* Exercise brief: Restate all data exactly. No images.

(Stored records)
-------------------------

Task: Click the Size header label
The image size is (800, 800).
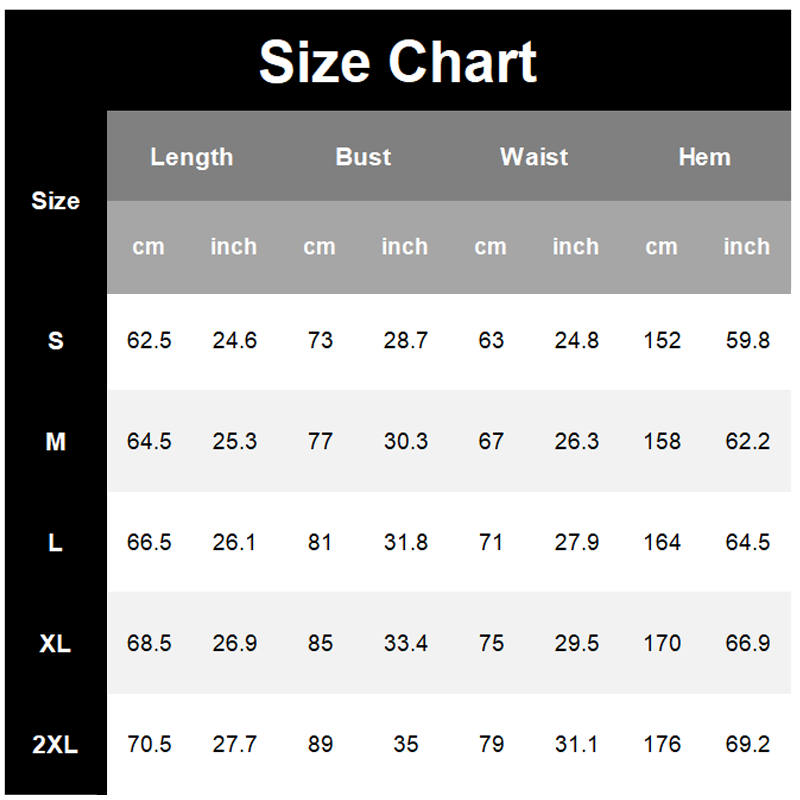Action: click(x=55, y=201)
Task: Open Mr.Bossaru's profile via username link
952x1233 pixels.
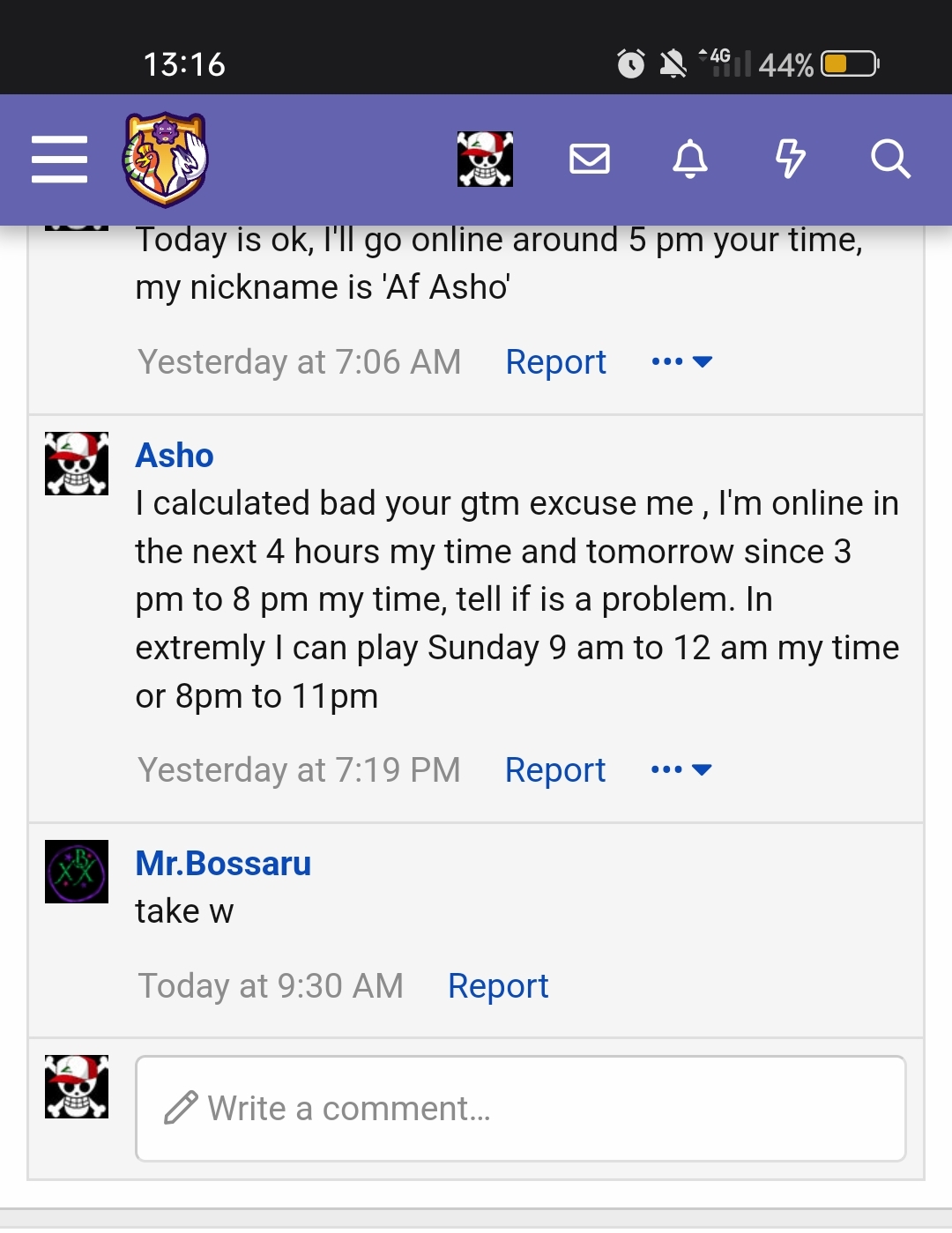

-------------------------

* The completed task:
Task: Click the Size header label
The image size is (800, 800).
Action: click(x=55, y=201)
Task: Open Mr.Bossaru's profile via username link
952x1233 pixels.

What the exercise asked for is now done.